Records of locating words and elements:
────────

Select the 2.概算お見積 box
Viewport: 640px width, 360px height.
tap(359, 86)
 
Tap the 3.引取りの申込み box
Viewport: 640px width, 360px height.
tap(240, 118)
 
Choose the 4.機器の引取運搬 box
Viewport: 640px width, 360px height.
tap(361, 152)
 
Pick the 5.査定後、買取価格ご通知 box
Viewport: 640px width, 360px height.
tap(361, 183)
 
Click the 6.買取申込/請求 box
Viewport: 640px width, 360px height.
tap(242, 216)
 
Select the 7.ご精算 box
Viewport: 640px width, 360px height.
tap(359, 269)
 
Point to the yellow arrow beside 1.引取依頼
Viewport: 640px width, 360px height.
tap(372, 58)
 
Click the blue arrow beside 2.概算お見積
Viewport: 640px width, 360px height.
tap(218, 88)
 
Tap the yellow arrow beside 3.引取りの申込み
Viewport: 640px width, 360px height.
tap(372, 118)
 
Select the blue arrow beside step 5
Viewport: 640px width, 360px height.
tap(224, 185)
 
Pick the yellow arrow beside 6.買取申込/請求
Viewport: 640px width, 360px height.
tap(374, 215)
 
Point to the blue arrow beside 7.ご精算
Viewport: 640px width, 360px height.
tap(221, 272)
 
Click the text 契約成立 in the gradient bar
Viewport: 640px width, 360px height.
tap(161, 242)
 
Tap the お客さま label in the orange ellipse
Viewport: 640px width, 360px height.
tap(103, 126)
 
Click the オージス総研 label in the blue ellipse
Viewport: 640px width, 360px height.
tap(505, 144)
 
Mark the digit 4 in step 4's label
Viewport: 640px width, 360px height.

────────

Aim of the exercise: Update all of the entries above by changing every "yellow arrow" to "gold arrow". Leave everything else as it is.

Output of the exercise:
Select the 2.概算お見積 box
Viewport: 640px width, 360px height.
tap(359, 86)
 
Tap the 3.引取りの申込み box
Viewport: 640px width, 360px height.
tap(240, 118)
 
Choose the 4.機器の引取運搬 box
Viewport: 640px width, 360px height.
tap(361, 152)
 
Pick the 5.査定後、買取価格ご通知 box
Viewport: 640px width, 360px height.
tap(361, 183)
 
Click the 6.買取申込/請求 box
Viewport: 640px width, 360px height.
tap(242, 216)
 
Select the 7.ご精算 box
Viewport: 640px width, 360px height.
tap(359, 269)
 
Point to the gold arrow beside 1.引取依頼
Viewport: 640px width, 360px height.
tap(372, 58)
 
Click the blue arrow beside 2.概算お見積
Viewport: 640px width, 360px height.
tap(218, 88)
 
Tap the gold arrow beside 3.引取りの申込み
Viewport: 640px width, 360px height.
tap(372, 118)
 
Select the blue arrow beside step 5
Viewport: 640px width, 360px height.
tap(224, 185)
 
Pick the gold arrow beside 6.買取申込/請求
Viewport: 640px width, 360px height.
tap(374, 215)
 
Point to the blue arrow beside 7.ご精算
Viewport: 640px width, 360px height.
tap(221, 272)
 
Click the text 契約成立 in the gradient bar
Viewport: 640px width, 360px height.
tap(161, 242)
 
Tap the お客さま label in the orange ellipse
Viewport: 640px width, 360px height.
tap(103, 126)
 
Click the オージス総研 label in the blue ellipse
Viewport: 640px width, 360px height.
tap(505, 144)
 
Mark the digit 4 in step 4's label
Viewport: 640px width, 360px height.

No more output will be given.